I had 14-year-old Jon Blubaugh and 17-year-old Steve Wright in tow. We stopped in Colby hoping to steal some ice from the Best Western before heading out onto I-70. The ice box was locked and when we got back to the car, it wouldn't start. At 10 p.m. at night and nary a mechanic in sight and the Best Western full our sleeping options were limited. So we walked the mile or so back into downtown Colby drinking our beer on the way and found some derelict depression era hotel. No they wouldn't take a credit card. We were very, very tired and screwed.
We went next door to the police station to plead our case. We wanted the cops to front our hotel bill. They offered us a night in jail and the look of terror in Steve's eyes told me he had enjoyed a previous experience behind bars and I talked them into calling my mom. She vouched for us and I left my K.U. ID as insurance. So the three of us crashed for the night in a dusty old fleabag for a horrible night of sleep.
Back at the car at 9 a.m. the mechanic left us with a little advice. Don't turn off the car. Of course the first thing I did when we hit a fast food joint in Hays was turn off the car. Thank God the only auto shop open on a Sunday in Hays was one block away and we pushed the big Ford to the garage. They had a used starter and went to work. The mechanic in Hays revealed that it was a good thing we had stopped. A piece of metal rattling around in the engine could have flown up into the drive shaft and destroyed the motor. Two and a half hours later we were back on the road with a heck of a story to tell when we returned to Lawrence.

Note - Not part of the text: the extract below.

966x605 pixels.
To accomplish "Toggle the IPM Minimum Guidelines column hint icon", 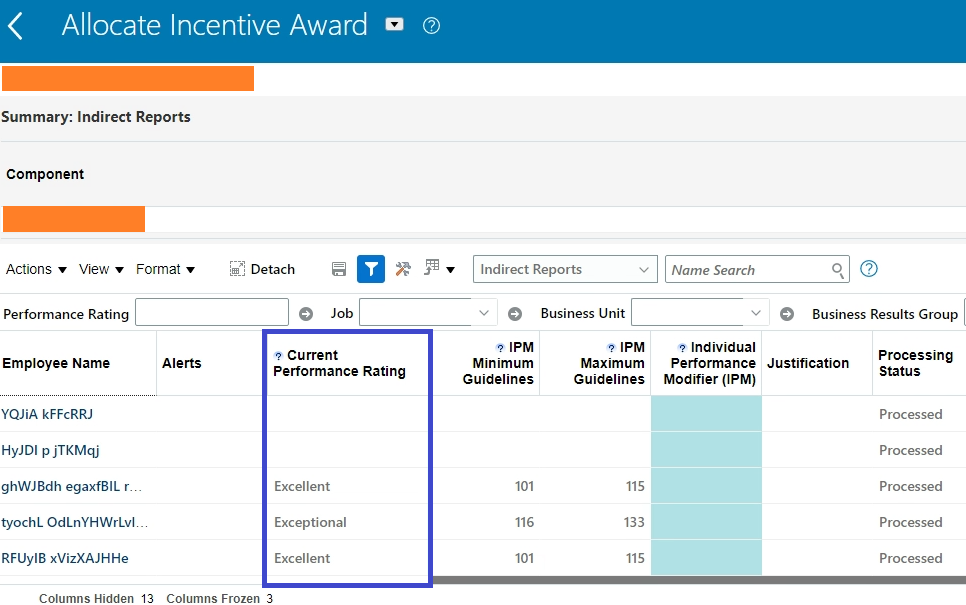I will (498, 347).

Blubaugh and I went to the 76 Olympic Trials together and that's a blog worthy of itself. But in 77 we returned to Atwood where Jon would run at super fast 56:33 for a then race age group record for a 16-year-old. I ran half decent race myself in 61:44 while K.U. great George Mason just missed out on the win losing to Colorado Buffalo Jon Hunsaker by 3 seconds.

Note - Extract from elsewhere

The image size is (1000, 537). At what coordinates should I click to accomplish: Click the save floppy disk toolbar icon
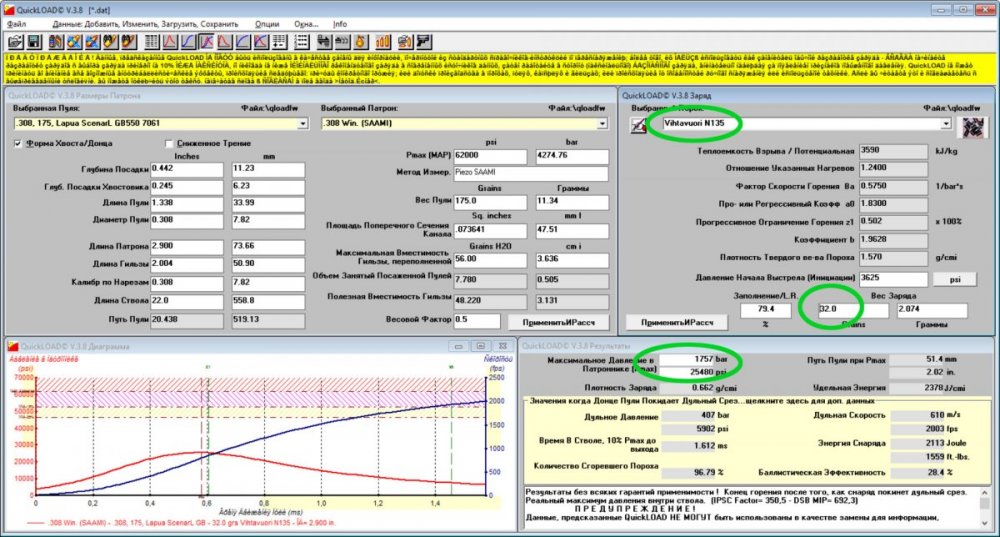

The 78 race I took another group of high school runners with me. The group was of mixed gender. Robert Wiseman and Brian Copeland came along with Joy Meyen. Joy was one of the best young women distance runners in Kansas becoming a top flight marathoner making our USA national tea at that distance in the late 80's. We spent the night before the race in Hays and only two beds poor Joy, who was quite the innocent, opted to sleep on the floor. It was a little rambunctious at lights out and hopefully she wasn't too traumatized.

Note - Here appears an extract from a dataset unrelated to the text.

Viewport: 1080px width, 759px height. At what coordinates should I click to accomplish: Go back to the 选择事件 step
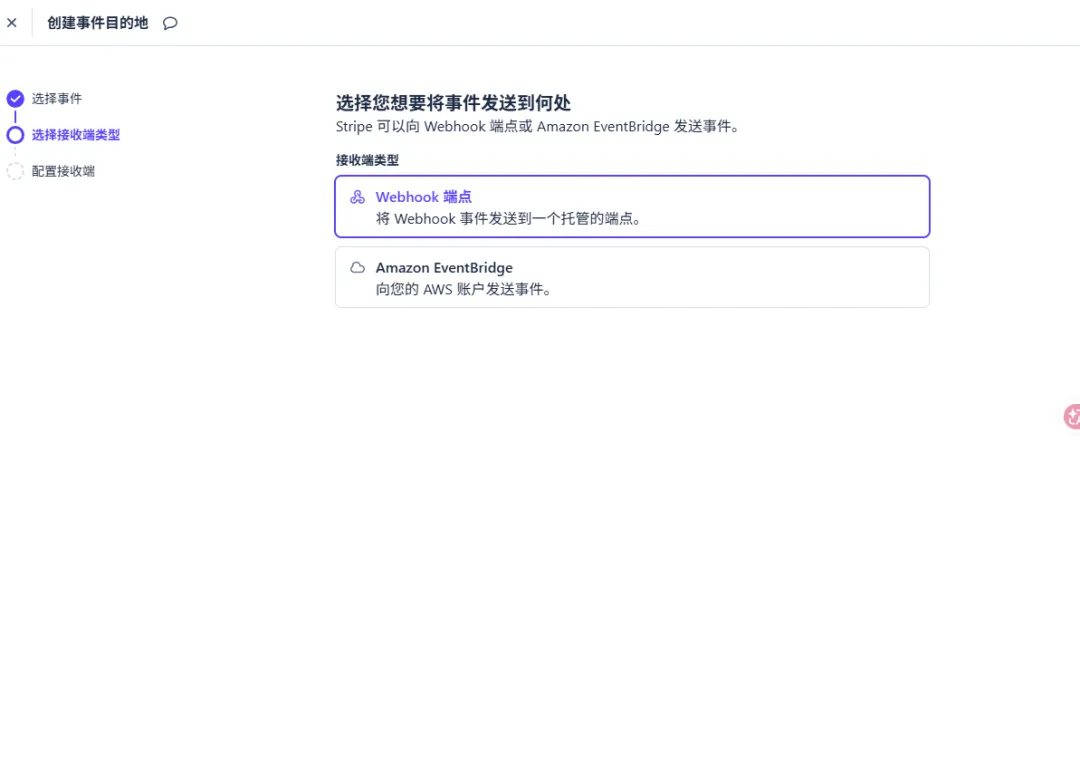(57, 99)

Everybody but me ran pretty well. I ran 67:55. It was my senior year in college and I hadn't run much given my work load in school, my radio job and my television internship. It was the only time we drove all night back to Lawrence after the race. George Mason celebrated the return home by jumping in the pool at the Jayhawk Towers.
Sometime in this period the lake at Lake Atwood had dried up. It had become this giant, awful looking mud pit. It also produced a pretty bad odor on a hot summer night. And it was bone dry when I made my next trip and one of the best in 1982. I didn't run a great race, 64:12, but K.U.'s Tim Tays finally became the first Jayhawk to win the race. Tim and I had traveled to the race together. His victory made the drive home a complete joy.
The best part of the 82 trip is that a family had agreed to play host for that night to a group of four runners saving us the cost of a hotel. They also opened up a refrigerator full of beer to us. Tim, Bob Luder, Ted Crank, Rex Lane and myself pounded beers and swapped stories until 2 in the morning. Our host was great, the beer was fabulous and the conversation was memorable.
It was the end of an era in a way for Lake Atwood. The race had reached its peak in popularity and road racing in other parts of the state had taken hold. Finding summer races to run were no longer a problem. It would be 9 years before I would head back to Lake Atwood for a morning start and a big surprise from mother nature.